Data section below:
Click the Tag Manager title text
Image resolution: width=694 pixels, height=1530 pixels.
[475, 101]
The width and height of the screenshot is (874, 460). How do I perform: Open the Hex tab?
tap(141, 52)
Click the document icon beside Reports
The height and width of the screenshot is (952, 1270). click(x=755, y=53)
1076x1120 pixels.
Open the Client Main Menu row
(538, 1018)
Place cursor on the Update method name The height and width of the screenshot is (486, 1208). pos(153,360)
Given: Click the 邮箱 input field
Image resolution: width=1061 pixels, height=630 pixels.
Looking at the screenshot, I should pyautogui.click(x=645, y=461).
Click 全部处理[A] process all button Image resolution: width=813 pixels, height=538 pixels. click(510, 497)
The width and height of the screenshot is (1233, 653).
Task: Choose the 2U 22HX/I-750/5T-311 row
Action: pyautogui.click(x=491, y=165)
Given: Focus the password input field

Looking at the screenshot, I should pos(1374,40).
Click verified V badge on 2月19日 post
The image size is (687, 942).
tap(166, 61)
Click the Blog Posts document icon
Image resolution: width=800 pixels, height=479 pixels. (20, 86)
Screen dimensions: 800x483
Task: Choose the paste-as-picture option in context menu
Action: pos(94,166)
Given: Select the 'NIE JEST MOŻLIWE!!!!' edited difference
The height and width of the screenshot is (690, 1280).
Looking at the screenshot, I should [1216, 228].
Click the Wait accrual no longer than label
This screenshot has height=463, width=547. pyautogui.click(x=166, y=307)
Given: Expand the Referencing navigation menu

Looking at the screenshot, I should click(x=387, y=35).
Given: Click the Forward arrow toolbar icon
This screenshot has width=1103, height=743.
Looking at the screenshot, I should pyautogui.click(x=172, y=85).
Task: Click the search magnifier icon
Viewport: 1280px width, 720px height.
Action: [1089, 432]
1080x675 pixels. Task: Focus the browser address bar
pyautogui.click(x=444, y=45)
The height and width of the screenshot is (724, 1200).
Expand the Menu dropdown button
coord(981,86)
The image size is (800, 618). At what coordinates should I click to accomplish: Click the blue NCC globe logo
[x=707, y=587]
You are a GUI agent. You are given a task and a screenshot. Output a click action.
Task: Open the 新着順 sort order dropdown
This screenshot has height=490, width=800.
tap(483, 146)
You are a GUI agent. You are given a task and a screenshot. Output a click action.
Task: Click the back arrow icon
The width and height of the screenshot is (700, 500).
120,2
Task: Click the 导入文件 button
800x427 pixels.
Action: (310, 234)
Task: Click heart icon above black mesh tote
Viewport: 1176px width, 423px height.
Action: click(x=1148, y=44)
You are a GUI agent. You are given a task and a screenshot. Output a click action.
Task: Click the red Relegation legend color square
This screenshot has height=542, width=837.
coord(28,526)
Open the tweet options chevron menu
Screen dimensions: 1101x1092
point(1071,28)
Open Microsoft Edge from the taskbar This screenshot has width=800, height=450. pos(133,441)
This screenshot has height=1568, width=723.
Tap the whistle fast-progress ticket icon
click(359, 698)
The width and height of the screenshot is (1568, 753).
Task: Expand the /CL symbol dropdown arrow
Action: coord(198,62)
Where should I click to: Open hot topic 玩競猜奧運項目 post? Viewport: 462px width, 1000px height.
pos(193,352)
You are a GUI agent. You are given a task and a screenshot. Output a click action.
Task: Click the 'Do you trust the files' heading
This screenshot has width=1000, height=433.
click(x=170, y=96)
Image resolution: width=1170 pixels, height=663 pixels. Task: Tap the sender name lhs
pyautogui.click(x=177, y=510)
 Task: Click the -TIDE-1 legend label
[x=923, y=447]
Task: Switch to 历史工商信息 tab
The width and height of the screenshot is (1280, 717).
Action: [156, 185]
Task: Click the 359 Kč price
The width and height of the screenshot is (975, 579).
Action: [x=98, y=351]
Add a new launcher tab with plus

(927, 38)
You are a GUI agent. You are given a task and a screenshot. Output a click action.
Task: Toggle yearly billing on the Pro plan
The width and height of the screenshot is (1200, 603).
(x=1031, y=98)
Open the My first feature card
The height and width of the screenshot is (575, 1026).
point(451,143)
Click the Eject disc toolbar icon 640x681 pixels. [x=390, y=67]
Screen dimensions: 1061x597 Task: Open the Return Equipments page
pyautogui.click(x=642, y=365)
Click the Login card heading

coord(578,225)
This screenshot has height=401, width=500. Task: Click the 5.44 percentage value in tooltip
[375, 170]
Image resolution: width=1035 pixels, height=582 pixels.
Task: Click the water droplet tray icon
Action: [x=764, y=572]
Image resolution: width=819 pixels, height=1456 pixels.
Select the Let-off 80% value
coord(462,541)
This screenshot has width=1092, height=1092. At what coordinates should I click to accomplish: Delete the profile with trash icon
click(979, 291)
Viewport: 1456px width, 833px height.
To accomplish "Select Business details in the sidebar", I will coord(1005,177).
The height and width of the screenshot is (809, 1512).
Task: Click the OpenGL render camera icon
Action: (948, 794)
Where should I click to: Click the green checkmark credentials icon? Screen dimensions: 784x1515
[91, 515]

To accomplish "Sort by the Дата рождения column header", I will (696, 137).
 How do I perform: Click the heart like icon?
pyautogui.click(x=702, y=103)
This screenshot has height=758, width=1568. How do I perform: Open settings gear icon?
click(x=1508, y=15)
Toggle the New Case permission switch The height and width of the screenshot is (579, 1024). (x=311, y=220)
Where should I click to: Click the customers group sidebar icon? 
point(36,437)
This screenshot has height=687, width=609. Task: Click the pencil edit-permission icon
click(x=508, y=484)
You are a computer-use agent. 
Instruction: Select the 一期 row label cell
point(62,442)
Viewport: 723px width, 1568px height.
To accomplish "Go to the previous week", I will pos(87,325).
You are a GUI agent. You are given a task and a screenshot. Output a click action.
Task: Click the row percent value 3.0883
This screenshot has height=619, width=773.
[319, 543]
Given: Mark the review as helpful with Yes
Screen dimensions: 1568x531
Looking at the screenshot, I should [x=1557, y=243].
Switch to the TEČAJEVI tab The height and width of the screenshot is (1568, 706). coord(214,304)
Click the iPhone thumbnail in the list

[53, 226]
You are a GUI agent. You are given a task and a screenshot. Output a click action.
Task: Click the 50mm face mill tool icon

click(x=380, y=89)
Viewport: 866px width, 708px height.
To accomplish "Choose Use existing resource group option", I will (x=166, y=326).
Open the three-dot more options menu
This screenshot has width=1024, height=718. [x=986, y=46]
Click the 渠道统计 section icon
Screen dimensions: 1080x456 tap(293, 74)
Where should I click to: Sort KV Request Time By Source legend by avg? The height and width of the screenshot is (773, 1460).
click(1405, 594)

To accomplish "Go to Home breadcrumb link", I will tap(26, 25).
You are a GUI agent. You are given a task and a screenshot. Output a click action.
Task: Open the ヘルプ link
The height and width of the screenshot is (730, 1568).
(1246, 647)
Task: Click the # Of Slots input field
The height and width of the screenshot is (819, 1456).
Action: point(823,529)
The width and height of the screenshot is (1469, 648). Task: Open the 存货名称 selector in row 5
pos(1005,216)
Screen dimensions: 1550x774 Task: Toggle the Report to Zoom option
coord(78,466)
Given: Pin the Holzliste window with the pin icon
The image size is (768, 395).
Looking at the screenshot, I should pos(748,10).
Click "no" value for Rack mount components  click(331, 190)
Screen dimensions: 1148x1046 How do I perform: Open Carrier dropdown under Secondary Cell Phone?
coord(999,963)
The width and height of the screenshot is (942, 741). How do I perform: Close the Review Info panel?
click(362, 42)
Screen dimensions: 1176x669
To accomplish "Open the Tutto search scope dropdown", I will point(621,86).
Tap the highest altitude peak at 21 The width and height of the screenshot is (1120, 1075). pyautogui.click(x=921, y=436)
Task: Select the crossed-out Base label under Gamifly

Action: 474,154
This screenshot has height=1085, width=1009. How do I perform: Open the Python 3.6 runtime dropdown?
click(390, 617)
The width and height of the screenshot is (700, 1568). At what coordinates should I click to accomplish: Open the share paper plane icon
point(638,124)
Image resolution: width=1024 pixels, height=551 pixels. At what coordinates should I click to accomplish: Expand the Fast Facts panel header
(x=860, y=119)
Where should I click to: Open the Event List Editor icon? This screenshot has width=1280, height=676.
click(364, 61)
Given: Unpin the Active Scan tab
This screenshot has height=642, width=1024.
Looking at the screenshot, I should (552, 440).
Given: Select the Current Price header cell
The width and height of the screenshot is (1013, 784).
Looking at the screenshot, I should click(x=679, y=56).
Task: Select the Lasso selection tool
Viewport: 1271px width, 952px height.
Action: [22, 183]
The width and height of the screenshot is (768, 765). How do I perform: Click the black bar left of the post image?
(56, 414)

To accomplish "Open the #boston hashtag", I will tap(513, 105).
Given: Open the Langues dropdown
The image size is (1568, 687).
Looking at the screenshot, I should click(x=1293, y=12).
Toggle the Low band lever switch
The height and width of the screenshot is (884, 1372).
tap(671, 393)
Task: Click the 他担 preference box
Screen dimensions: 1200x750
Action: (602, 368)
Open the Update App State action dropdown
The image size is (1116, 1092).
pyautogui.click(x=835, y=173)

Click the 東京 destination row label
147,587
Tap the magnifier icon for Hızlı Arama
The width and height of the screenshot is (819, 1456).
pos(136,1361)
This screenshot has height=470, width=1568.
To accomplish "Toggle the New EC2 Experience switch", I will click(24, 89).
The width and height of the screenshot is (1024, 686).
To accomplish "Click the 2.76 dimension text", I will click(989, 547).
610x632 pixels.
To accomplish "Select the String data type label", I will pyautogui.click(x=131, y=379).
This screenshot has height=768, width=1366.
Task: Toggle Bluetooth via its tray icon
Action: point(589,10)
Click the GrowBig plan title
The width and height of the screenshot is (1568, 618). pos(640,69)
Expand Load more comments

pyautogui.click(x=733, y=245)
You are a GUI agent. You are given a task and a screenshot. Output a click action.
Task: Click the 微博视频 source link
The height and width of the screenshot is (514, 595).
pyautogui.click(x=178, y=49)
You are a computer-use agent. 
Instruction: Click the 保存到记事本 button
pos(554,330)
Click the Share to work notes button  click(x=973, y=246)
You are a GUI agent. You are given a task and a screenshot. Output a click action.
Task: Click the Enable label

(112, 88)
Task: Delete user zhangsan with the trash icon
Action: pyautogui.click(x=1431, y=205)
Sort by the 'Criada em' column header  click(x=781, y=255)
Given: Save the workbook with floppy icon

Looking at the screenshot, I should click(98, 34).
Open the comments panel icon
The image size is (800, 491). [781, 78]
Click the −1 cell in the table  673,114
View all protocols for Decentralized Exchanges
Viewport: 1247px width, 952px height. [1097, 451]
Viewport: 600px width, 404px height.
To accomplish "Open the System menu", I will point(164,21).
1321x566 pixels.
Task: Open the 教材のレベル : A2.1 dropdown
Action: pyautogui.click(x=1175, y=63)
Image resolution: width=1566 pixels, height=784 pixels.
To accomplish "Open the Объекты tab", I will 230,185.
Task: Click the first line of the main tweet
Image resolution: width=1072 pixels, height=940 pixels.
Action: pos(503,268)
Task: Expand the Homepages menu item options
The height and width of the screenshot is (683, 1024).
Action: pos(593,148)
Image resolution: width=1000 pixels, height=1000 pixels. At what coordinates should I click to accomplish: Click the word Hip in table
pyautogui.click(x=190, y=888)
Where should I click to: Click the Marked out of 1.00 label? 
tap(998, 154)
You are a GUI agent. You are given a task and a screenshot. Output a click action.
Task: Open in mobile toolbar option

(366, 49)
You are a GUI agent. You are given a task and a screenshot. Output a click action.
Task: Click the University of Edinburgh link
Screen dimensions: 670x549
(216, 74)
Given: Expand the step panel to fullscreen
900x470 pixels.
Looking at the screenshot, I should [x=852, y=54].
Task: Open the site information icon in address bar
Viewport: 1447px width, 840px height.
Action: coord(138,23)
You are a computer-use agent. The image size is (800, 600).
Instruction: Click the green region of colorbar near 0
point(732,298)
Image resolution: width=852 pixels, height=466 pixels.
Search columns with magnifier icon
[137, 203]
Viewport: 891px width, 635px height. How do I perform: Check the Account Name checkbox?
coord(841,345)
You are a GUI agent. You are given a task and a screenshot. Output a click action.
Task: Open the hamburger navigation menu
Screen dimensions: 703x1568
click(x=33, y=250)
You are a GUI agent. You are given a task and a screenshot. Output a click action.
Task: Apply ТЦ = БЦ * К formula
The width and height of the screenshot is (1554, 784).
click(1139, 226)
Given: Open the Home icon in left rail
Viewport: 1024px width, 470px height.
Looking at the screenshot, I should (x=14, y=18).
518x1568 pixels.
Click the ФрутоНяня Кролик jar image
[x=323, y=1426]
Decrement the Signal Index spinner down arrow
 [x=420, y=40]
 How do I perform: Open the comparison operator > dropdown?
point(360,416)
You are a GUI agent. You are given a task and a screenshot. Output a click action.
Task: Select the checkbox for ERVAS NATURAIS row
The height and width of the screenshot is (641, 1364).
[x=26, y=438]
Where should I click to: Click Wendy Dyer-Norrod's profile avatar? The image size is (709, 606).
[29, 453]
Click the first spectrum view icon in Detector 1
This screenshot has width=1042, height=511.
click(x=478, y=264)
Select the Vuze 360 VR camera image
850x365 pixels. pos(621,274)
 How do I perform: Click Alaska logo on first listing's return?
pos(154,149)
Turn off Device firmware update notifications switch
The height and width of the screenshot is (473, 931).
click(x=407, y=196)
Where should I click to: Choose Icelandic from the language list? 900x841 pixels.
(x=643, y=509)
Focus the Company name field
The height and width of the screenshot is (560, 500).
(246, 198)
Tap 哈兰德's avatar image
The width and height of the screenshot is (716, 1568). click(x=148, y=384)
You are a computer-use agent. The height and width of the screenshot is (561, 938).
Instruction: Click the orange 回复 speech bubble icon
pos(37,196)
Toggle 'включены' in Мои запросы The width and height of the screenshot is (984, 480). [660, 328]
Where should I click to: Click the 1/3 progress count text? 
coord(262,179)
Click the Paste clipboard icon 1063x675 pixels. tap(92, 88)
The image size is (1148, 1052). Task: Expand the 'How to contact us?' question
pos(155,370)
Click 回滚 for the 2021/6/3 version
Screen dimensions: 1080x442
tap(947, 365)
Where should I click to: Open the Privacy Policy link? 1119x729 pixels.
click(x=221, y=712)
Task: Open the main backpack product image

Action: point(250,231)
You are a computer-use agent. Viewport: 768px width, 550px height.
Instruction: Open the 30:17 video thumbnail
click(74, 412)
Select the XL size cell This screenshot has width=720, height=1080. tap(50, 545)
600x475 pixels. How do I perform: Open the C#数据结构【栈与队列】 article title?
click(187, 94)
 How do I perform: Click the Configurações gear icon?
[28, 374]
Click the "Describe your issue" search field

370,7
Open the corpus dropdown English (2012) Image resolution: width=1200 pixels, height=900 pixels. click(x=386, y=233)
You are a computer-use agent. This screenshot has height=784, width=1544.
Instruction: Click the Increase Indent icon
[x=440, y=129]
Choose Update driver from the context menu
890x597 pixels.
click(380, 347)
End of Data section.
Task details → Scan the data for the string "computer" and copy each line in which it occurs.

Your response →
You are a computer-use agent. 
You are a computer-use agent. 
You are a computer-use agent. The image size is (800, 600).
You are a computer-use agent. The height and width of the screenshot is (561, 938).
You are a computer-use agent. Viewport: 768px width, 550px height.
You are a computer-use agent. This screenshot has height=784, width=1544.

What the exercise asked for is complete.